2987 Jorgen Austvik	2009-09-08
      bug#42789: initialize ndbout
[8 Sep 2009 13:54] Bugs System
Pushed into 5.1.37-ndb-6.3.27 (revid:jorgen.austvik@sun.com-20090908133858-dldnac6vc0fr6qiy) (version source revid:jorgen.austvik@sun.com-20090908133858-dldnac6vc0fr6qiy) (merge vers: 5.1.37-ndb-6.3.27) (pib:11)
[8 Sep 2009 13:55] Bugs System
Pushed into 5.1.37-ndb-7.0.8 (revid:jorgen.austvik@sun.com-20090908134812-7pnc0kkap433qbjy) (version source revid:jorgen.austvik@sun.com-20090908134812-7pnc0kkap433qbjy) (merge vers: 5.1.37-ndb-7.0.8) (pib:11)
[8 Sep 2009 13:55] Bugs System
Pushed into 5.1.35-ndb-7.1.0 (revid:jorgen.austvik@sun.com-20090908135124-m74z86wuwaqsyzfi) (version source revid:jorgen.austvik@sun.com-20090908135124-m74z86wuwaqsyzfi) (merge vers: 5.1.35-ndb-7.1.0) (pib:11)
[8 Sep 2009 18:06] Bugs System
A patch for this bug has been committed. After review, it may
be pushed to the relevant source trees for release in the next
version. You can access the patch from:

  http://lists.mysql.com/commits/82725
[8 Sep 2009 18:20] Bugs System
Pushed into 5.1.35-ndb-7.1.0 (revid:magnus.blaudd@sun.com-20090908181903-js6r7i1yzxyaqu9k) (version source revid:magnus.blaudd@sun.com-20090908181903-js6r7i1yzxyaqu9k) (merge vers: 5.1.35-ndb-7.1.0) (pib:11)
[9 Sep 2009 13:04] Bugs System
A patch for this bug has been committed. After review, it may
be pushed to the relevant source trees for release in the next
version.

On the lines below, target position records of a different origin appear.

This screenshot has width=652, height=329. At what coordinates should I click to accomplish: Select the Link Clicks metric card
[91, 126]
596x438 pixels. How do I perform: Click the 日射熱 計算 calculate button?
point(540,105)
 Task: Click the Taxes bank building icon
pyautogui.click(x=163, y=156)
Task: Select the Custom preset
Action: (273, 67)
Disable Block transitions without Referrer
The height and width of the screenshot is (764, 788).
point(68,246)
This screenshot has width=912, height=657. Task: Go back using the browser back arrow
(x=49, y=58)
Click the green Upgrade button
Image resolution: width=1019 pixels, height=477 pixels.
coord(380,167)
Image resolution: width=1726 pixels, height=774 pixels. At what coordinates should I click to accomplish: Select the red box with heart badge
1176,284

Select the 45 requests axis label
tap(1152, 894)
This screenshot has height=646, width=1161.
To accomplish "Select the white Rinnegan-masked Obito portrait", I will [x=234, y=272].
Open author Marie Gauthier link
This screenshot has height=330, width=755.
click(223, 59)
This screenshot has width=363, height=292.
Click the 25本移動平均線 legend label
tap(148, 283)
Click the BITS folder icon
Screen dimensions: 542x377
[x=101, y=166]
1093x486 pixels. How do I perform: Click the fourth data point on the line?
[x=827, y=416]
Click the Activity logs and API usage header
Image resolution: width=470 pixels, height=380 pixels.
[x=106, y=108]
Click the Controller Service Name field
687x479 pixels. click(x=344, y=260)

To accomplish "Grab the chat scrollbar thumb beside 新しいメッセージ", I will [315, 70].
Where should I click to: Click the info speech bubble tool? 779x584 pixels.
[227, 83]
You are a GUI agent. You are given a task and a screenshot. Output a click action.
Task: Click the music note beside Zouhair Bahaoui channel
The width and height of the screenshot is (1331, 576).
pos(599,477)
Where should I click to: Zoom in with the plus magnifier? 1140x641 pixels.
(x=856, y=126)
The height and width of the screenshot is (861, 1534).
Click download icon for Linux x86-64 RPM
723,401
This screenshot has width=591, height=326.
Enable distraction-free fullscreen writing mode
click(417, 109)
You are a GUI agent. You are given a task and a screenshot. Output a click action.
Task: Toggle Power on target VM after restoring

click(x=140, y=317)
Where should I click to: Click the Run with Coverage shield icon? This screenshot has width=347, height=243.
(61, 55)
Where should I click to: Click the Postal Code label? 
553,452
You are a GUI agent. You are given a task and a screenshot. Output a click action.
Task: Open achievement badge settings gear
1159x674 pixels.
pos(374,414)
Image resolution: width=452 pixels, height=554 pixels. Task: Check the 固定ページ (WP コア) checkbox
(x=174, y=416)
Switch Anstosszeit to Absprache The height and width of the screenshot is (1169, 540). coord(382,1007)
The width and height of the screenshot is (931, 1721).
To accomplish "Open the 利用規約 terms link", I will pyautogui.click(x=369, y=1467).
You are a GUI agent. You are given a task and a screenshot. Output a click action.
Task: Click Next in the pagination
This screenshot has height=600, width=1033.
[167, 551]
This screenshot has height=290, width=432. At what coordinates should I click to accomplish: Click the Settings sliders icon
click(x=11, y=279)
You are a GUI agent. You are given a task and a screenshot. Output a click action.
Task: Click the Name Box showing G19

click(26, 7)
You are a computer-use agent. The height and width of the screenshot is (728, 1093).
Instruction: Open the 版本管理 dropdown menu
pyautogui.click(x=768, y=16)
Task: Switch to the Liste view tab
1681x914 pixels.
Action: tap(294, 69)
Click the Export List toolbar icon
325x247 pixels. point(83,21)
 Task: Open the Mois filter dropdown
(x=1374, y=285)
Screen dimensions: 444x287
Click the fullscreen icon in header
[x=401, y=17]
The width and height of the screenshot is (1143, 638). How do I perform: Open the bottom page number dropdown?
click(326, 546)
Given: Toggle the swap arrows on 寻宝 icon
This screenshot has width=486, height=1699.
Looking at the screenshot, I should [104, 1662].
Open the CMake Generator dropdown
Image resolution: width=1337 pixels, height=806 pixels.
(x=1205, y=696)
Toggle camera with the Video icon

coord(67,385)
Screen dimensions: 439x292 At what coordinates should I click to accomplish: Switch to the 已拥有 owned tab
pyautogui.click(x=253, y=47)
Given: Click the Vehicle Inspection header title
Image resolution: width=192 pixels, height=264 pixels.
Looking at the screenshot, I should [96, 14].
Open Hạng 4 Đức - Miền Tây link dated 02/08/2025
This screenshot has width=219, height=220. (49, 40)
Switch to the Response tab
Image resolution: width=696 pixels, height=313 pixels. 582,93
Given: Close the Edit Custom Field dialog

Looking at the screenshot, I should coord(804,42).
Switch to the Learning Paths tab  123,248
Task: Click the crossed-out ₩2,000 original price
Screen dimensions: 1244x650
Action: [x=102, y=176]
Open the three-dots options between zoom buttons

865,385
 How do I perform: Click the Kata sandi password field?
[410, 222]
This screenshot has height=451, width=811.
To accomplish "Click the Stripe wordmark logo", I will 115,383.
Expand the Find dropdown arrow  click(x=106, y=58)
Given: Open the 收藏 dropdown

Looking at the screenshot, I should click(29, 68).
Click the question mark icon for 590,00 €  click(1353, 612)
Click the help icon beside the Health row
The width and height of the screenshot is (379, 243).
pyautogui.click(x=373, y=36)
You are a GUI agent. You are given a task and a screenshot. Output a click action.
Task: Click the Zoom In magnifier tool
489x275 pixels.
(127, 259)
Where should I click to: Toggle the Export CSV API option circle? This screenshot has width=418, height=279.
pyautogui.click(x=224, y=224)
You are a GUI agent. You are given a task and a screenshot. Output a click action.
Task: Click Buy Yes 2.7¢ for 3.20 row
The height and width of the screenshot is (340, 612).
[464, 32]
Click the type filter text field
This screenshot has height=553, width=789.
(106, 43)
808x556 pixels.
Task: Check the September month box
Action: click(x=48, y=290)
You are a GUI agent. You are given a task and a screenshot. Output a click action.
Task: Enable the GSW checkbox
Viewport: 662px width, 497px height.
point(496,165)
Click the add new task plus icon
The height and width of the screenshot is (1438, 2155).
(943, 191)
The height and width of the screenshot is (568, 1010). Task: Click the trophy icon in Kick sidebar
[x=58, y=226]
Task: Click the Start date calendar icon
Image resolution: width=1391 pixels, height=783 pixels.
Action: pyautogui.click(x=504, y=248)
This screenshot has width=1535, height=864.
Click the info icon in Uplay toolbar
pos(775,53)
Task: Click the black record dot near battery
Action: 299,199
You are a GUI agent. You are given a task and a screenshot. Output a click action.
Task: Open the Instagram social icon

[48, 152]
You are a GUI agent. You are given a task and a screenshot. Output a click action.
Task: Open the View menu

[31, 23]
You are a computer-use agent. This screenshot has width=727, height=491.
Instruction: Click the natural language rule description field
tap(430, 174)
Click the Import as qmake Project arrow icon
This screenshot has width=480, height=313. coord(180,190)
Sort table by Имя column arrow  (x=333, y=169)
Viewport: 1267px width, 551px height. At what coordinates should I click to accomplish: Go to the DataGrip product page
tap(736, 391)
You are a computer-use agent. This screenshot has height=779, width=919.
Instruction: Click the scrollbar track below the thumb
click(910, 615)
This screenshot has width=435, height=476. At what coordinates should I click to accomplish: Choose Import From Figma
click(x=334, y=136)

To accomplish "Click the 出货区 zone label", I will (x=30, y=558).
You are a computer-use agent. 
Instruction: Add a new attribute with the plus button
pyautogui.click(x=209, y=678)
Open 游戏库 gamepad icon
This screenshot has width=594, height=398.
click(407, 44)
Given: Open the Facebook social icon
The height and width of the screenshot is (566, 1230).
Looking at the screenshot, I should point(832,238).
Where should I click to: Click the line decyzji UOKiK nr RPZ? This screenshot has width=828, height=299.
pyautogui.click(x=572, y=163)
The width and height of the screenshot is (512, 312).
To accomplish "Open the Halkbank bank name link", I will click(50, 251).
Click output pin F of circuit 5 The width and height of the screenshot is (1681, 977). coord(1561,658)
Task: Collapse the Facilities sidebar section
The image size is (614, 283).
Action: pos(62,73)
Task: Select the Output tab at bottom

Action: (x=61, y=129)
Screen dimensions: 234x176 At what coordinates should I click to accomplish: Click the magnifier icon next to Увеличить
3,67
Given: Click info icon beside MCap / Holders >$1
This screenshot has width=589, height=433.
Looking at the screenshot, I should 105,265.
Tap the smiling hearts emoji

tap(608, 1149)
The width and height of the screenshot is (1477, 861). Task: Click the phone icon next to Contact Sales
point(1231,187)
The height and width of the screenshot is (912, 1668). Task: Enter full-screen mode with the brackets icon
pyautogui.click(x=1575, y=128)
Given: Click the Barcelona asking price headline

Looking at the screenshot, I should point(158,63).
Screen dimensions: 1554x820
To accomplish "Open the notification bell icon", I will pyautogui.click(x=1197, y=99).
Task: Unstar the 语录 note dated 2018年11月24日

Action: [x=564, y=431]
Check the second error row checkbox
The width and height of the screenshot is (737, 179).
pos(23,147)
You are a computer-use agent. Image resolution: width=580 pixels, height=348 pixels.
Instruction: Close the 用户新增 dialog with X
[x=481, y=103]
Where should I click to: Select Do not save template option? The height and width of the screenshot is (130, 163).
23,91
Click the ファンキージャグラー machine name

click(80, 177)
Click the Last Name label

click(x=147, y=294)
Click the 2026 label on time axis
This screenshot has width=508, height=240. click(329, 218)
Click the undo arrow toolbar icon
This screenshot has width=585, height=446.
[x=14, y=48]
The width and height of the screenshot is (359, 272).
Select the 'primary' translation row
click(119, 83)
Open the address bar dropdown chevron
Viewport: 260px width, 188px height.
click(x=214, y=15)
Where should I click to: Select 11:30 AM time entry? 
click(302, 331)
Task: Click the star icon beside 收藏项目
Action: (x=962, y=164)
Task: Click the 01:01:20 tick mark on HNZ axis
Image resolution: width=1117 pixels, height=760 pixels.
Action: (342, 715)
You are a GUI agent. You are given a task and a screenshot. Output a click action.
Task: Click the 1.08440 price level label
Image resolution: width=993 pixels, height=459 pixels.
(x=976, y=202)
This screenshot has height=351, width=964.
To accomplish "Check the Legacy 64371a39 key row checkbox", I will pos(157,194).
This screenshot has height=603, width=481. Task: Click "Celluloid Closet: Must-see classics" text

You can access the patch from:

  http://lists.mysql.com/commits/82813

2992 Jonas Oreland	2009-09-09
      ndb - bug#42789
        reintroduce ndbouts_fileoutputstream allocated statically (but initialized by ndb_init)
        to avoid memory leak (as reported by valgrind)
      
        also, while i'm at it, create a NdbOut_Init() so that ndb_init() doesnt have to be so contaminated with NdbOut internals
[9 Sep 2009 13:20] Jon Stephens
Test failure, no user-facing changes -> nothing to document; closed without taking further action.